D. – C’è chi dice che Israele abbia delle grandi responsabilità. Come vede lei la situazione a ora?

R. – Pessimisticamente. E l’ho vista pessimisticamente nel momento stesso in cui il governo Netanyahu ha deciso di autorizzare la costruzione di nuovi insediamenti per i coloni. Questo è un fatto che per i palestinesi e per molti osservatori è inaccettabile in un percorso che voglia arrivare a una conclusione pacifica, come tutti si augurano.

D. – C’è il rischio anche del riaccendersi delle violenze con la risposta dura di Israele?

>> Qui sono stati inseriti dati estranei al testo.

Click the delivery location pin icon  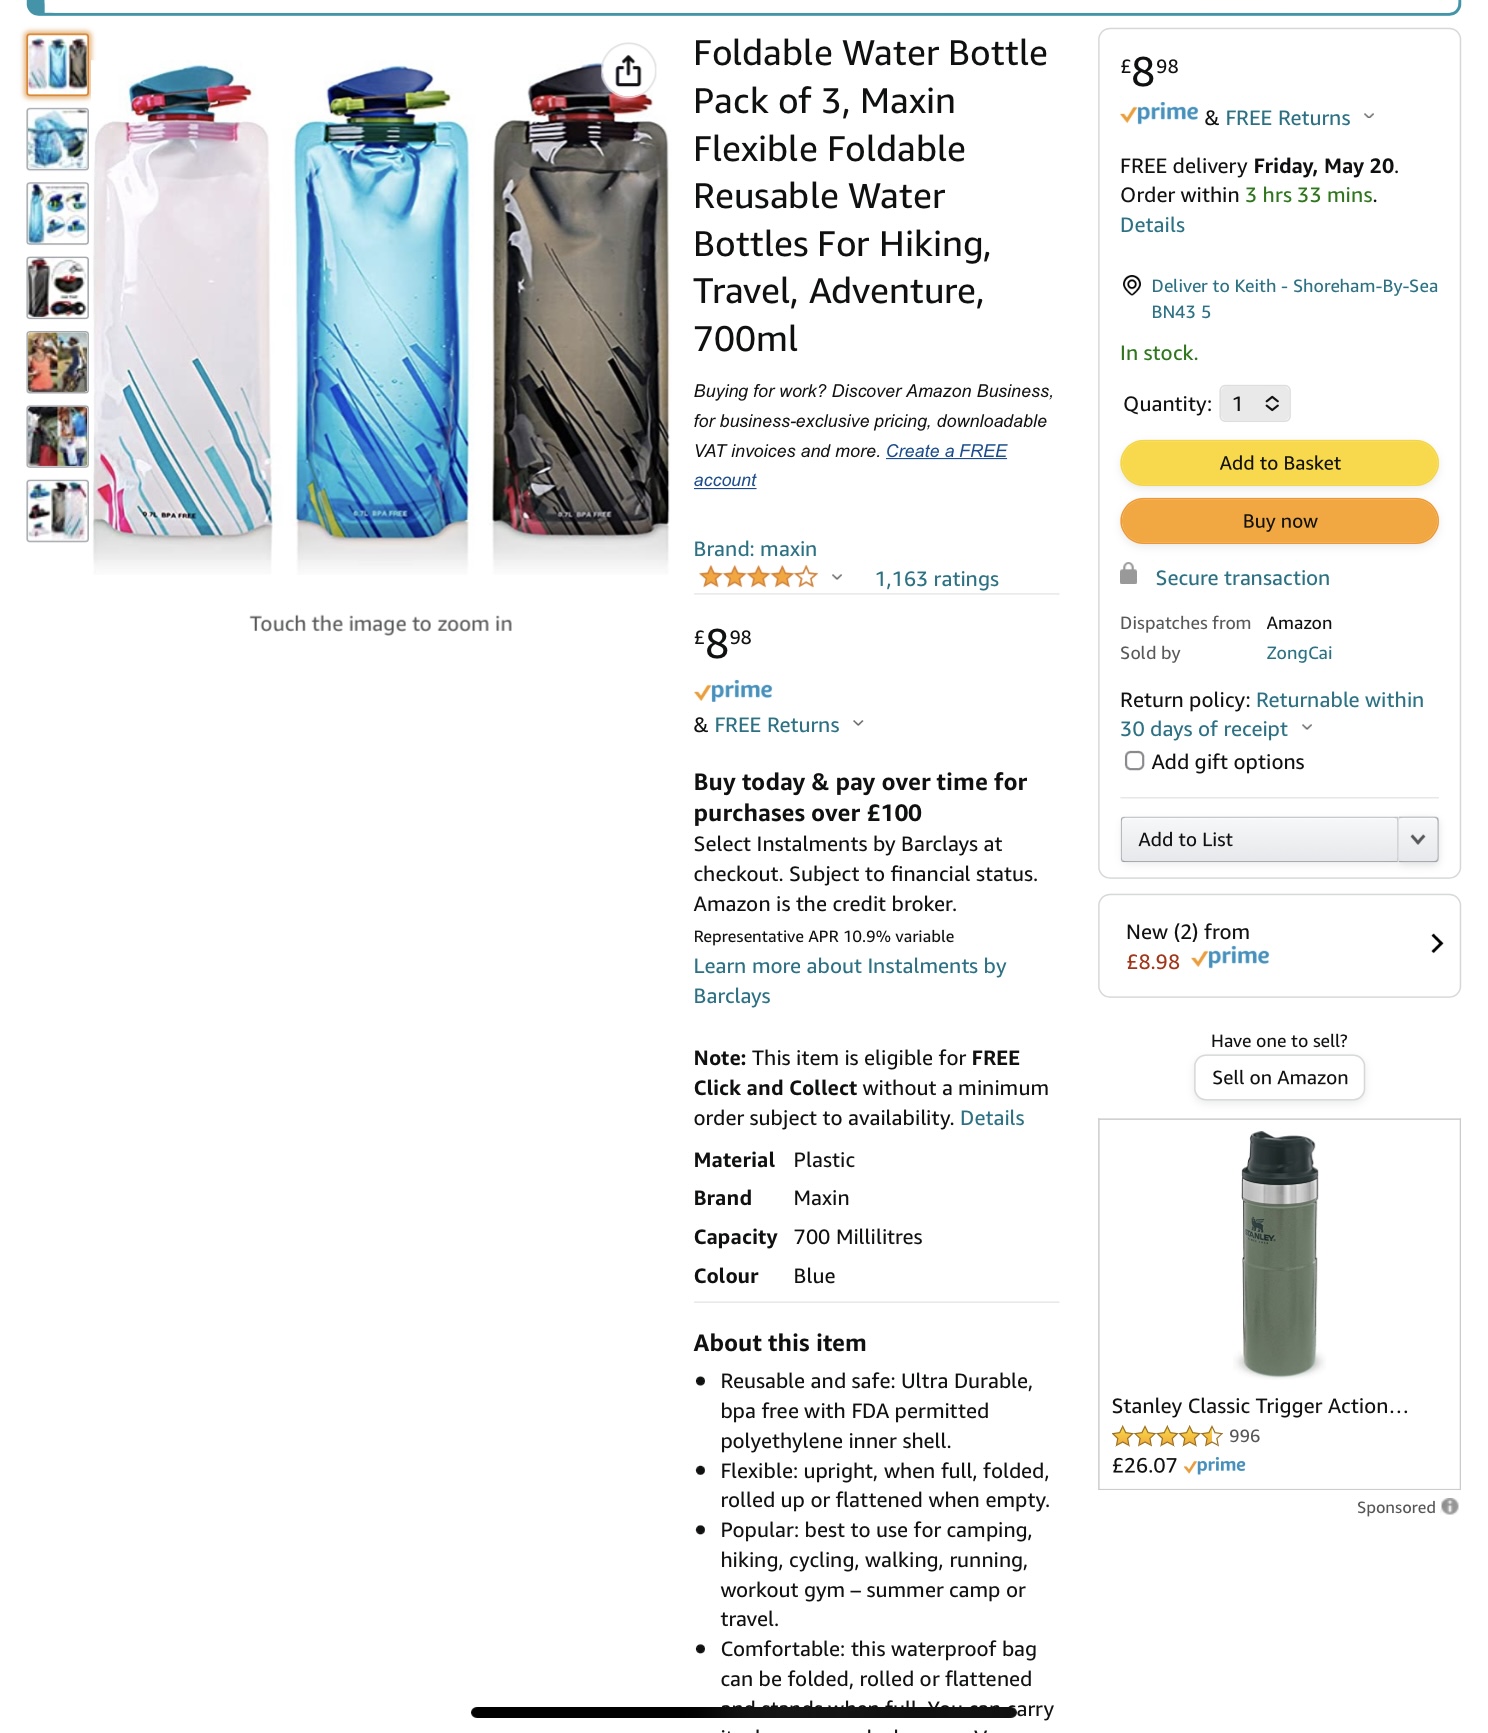click(1131, 286)
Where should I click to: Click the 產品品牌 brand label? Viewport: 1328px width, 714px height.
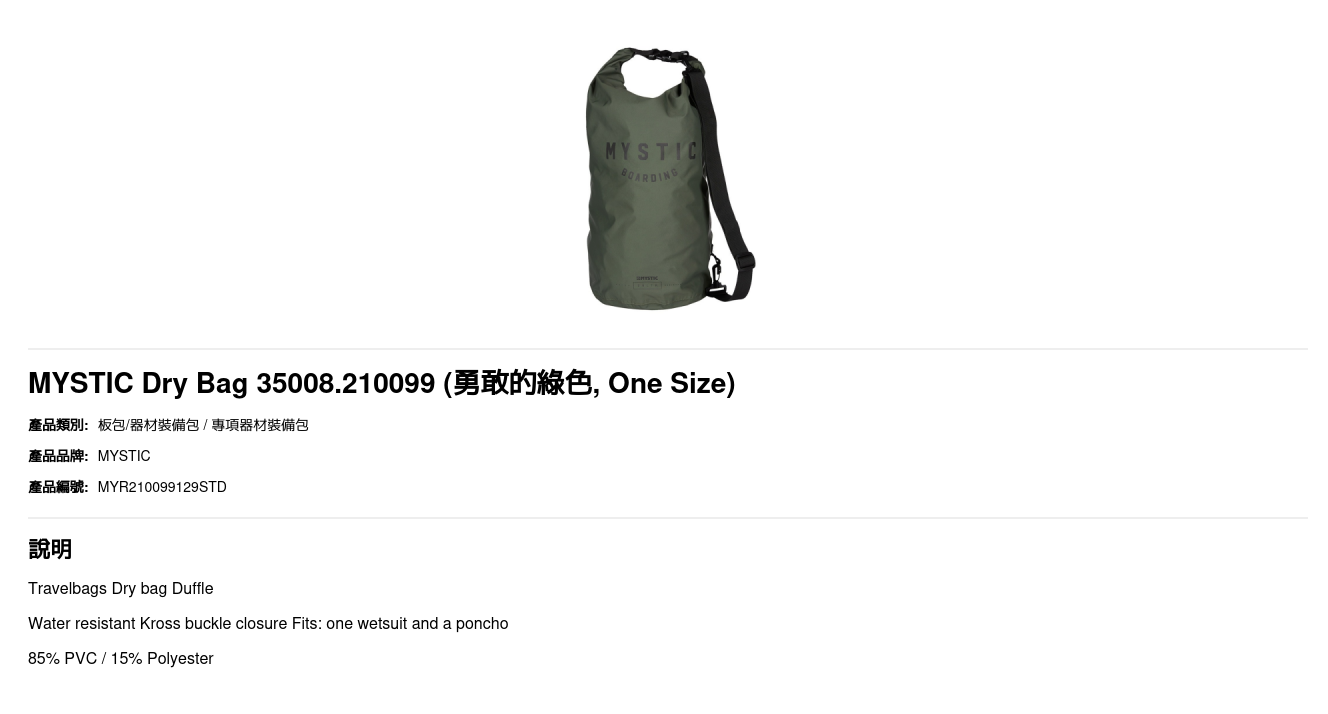58,456
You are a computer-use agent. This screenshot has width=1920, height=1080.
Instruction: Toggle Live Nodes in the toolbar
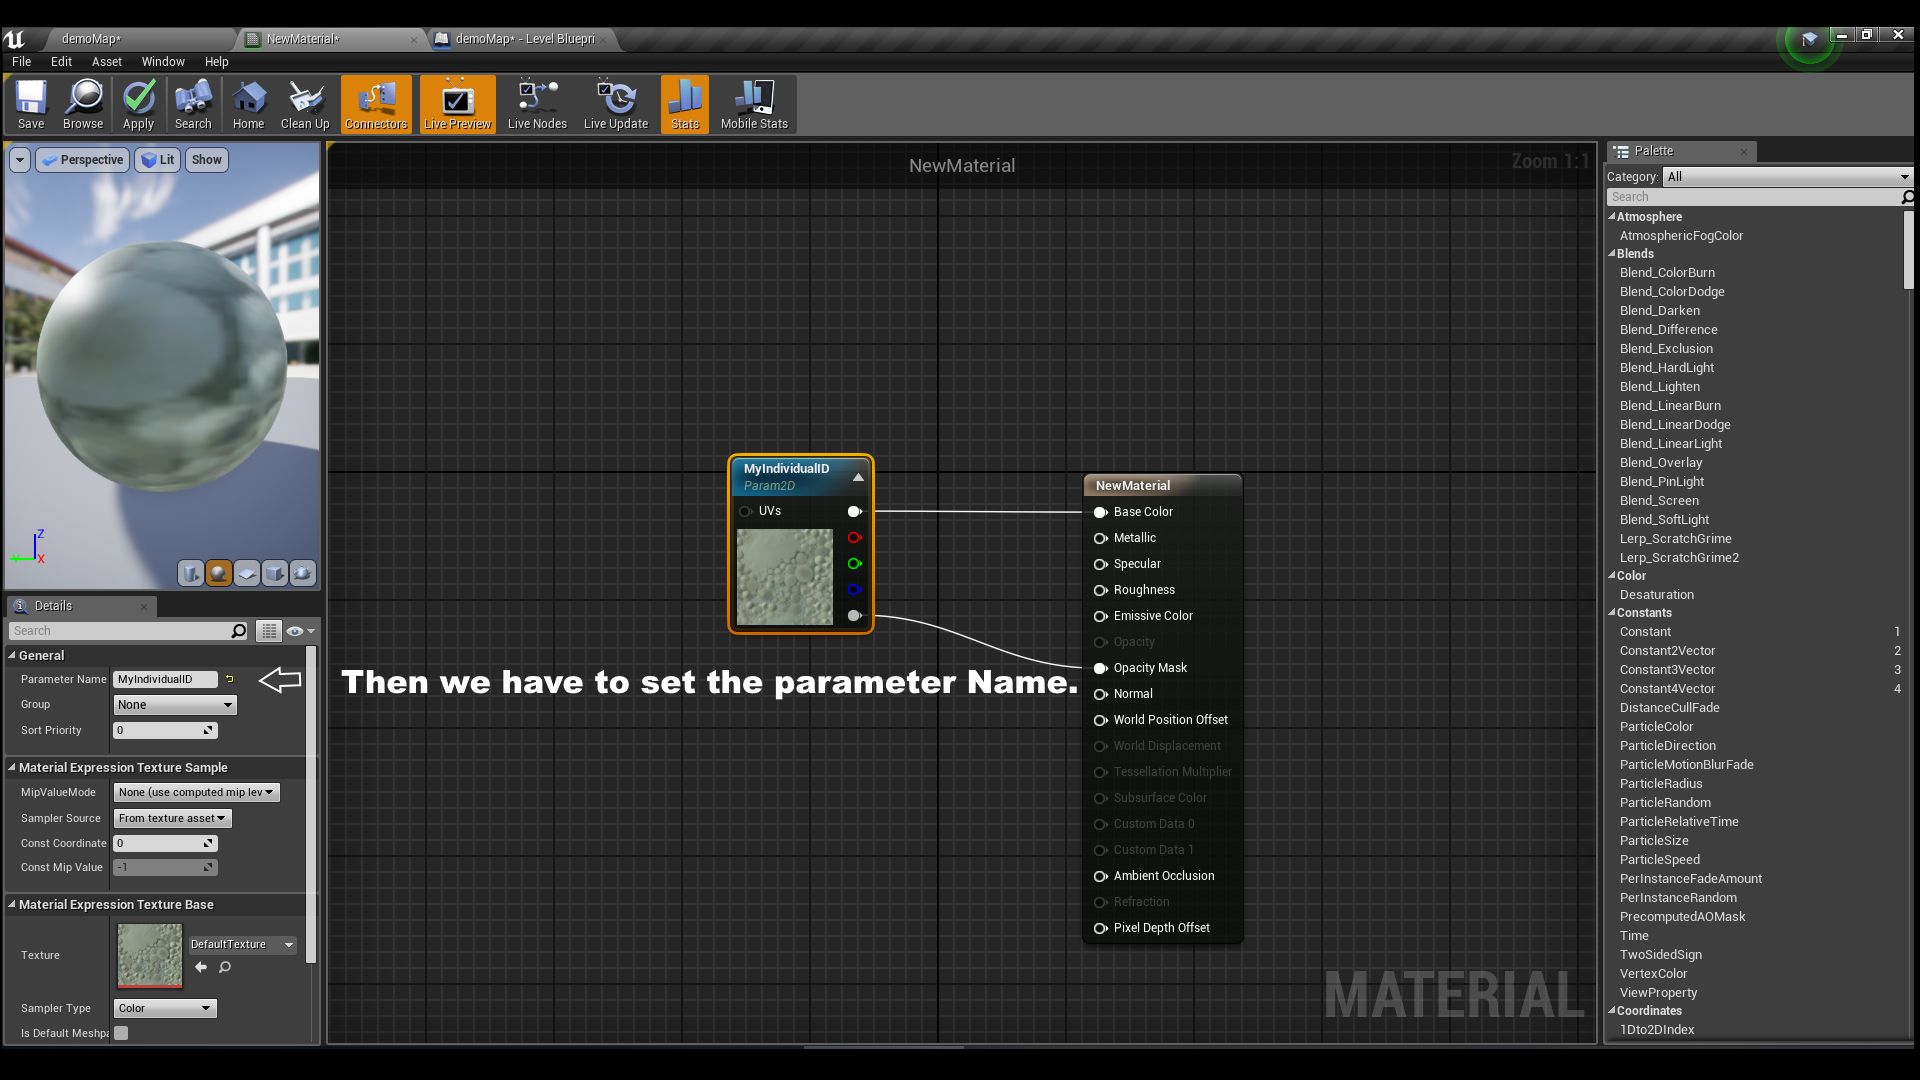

R. – Sì. Abbiamo dei precedenti che non tranquillizzano minimamente. Sappiamo che Israele ha come principio quello della ritorsione, legittimata ai suoi occhi e anche agli occhi di tanti osservatori da un atto violento, tra l’altro perpetrato in un luogo di culto. Il discorso poi riguarderà la proporzione di questa ritorsione.

D. – Sembra che non si riesca mai ad arrivare ad un punto…

R. – Purtroppo è così. Dal 1948, assistiamo ad una crescita sempre maggiore, salvo pochissimi momenti ottimistici, dell’oltranzismo. La soluzione dei due Stati e dei due popoli, che era prevista ad Oslo, sembra una dichiarazione assolutamente di pura buona volontà, ma non c’è nessuno in grado – né gli Stati Uniti né l’Europa e né la Russia – di premere sui due contendenti. Oggi, siamo in presenza di un governo fortemente di destra in Israele e dall’altra parte ci sono organizzazioni come Hamas, l’Organizzazione per il jihad islamico e il Fronte popolare che sono assolutamente al di fuori di qualsiasi controllo dell’Anp, dell’Autorità nazionale palestinese. Io credo profondamente che la spaccatura, che si è espressa anche in termini di scontro civile tra le due anime dei palestinesi, abbia espresso una parte relativamente più moderata, che mira certamente alla nascita di uno Stato, e una parte più oltranzista, che non ha alcuna difficoltà ad usare anche la popolazione come scudo. Credo sia uno scontro tra oltranzismi oramai…

D. – E che manovrabilità ha in questo scenario l’Autorità nazionale palestinese, che non viene vista – sembra – come un interlocutore neanche da Netanyahu, il premier israeliano?

R. – Certo, perché naturalmente nel momento in cui l’Autorità nazionale palestinese non riesce a controllare tutti i territori di sua pertinenza, nel momento in cui non riesce a tenere un congresso per una serie di attentati, quasi sicuramente portati contro l’Autorità nazionale palestinese da Hamas, quello che decide ha una estensione limitata. Dunque, il governo israeliano si fa forte – diciamo – di questa strisciante guerra tra Hamas e Fatah, cioè dall’Autorità nazionale palestinese. L’auspicio è che vengano delle persone più ragionevoli su entrambi i fronti… Il discorso è che se si vuole arrivare ad una pace, si deve essere in due e si debbono fare concessioni. Non si devono soltanto esprimere parole vuote, che restano poi inapplicate.